文部科学省の「学校における医療的ケアの実施に関する検討会議」(座長=下山直人筑波大人間系教授)は2月28日、医療的ケアや在宅医療に知見のある医師を学校医とすることを求める最終まとめを公表した。
喀痰吸引や経管栄養などの「医療的ケア」が日常的に必要な児童生徒が増加する中、社会福祉士及び介護福祉士法の一部改正により、2012年4月から一定の研修を受けた教員がたんの吸引等の医療的ケアを実施できるようになった。制度の開始から5年が経過したことから、17年10月に同検討会議が設置。医療的ケアの考え方や留意点について整理した。

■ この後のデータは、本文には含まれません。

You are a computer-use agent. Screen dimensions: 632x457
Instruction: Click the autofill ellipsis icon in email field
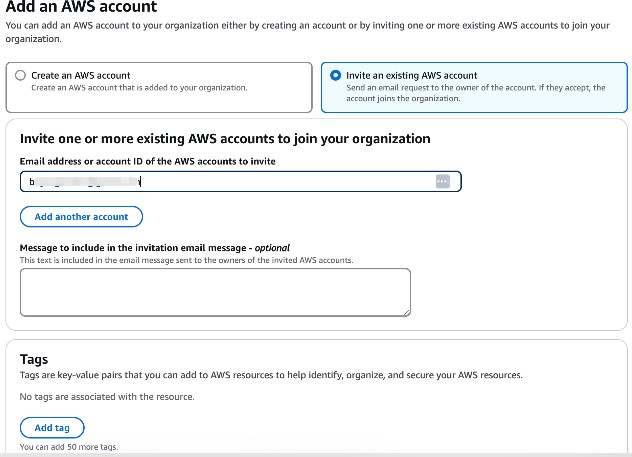443,181
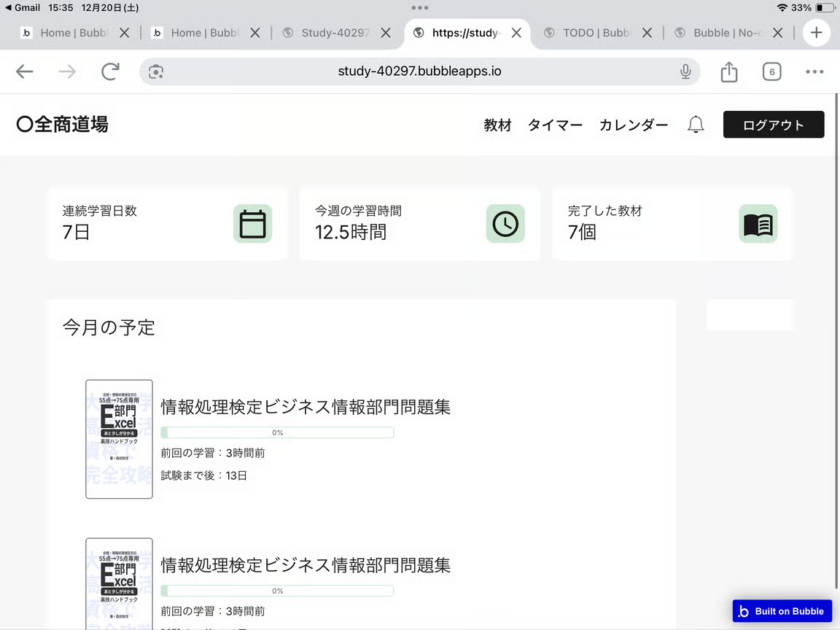
Task: Go back with the left arrow
Action: point(25,72)
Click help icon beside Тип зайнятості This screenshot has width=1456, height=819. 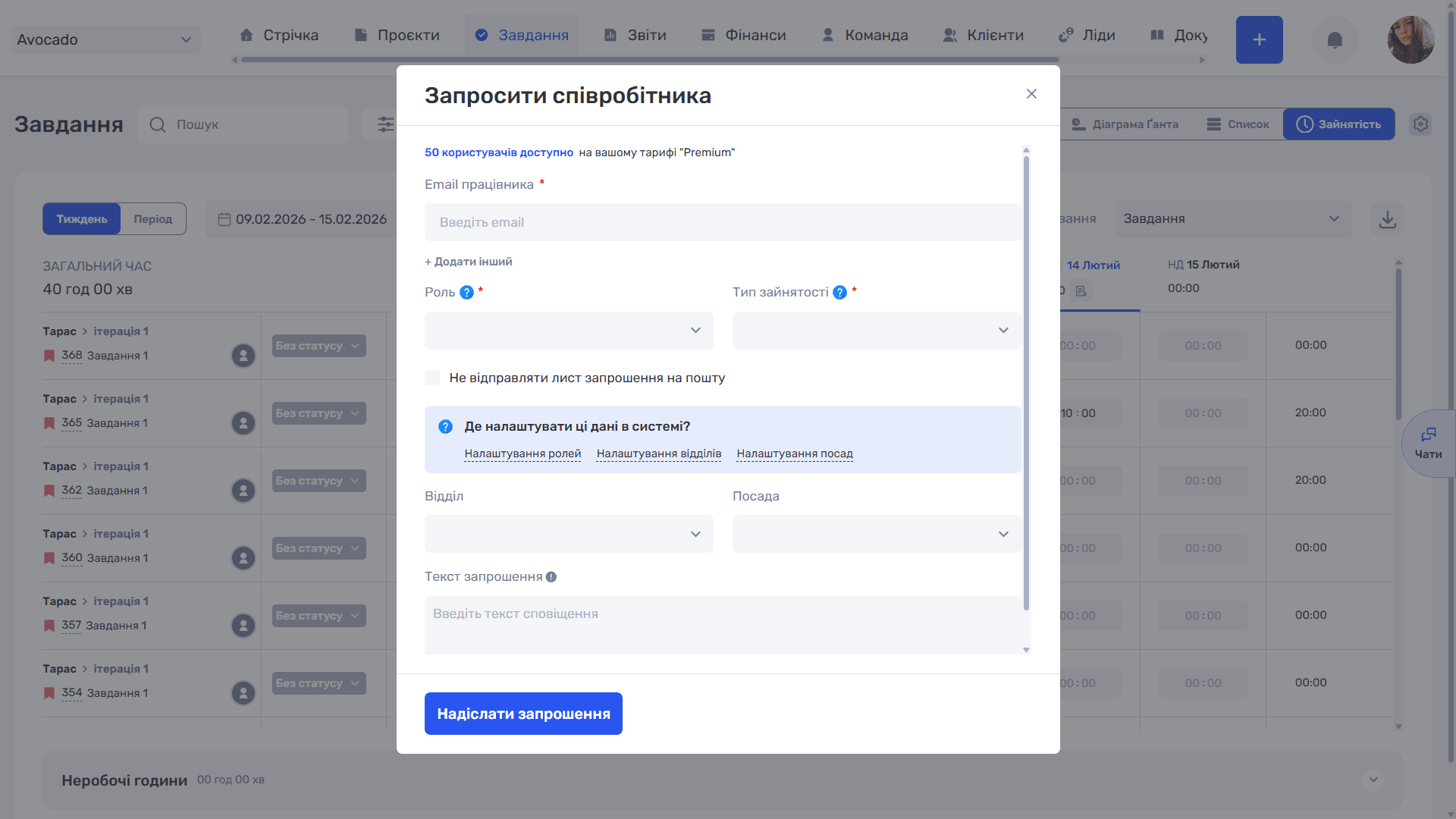point(840,293)
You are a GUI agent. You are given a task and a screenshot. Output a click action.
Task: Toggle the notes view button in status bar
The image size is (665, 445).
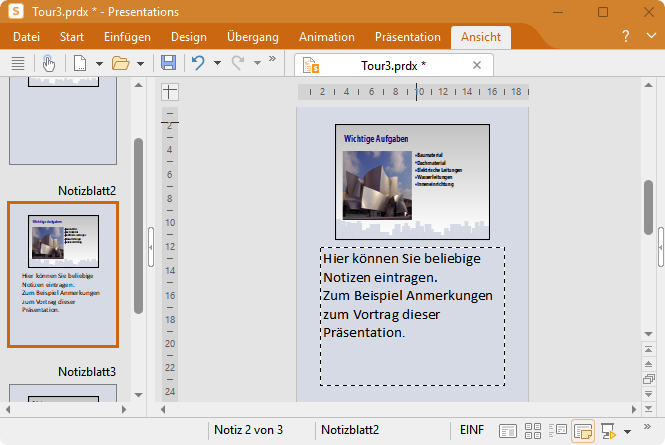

最終まとめでは、医療的ケア児に関する総括的な管理体制を構築するため教育委員会に対し、医療的ケア、在宅医療に知見のある学校医や、医療的ケアの助言・指導が可能な医師(医療的ケア指導医)を委嘱するよう求めている。その上で、教育、福祉、医療の関係機関などで構成する協議会の設置が必要だと指摘。地域の医師会の協力を得て、在宅医療や医療的ケアに精通し、学校の環境にも理解のある医師から指導・助言を受けられるよう求めた。
また、医療的ケアを実施する現場には、基本的に医師が存在しないため、主治医は医療的ケア児1人1人の健康状態や医療的ケアの範囲、学校の状況を踏まえて明確な内容の指示書を学校・教育委員会に作成する必要があるとしている。医師が近くにいない中で看護師等が安心して医療的ケアを実施できるよう、学校医や医療的ケア指導医、主治医、医療的ケア児が利用している病院などと意見交換・相談が可能な体制を構築することが重要だとした。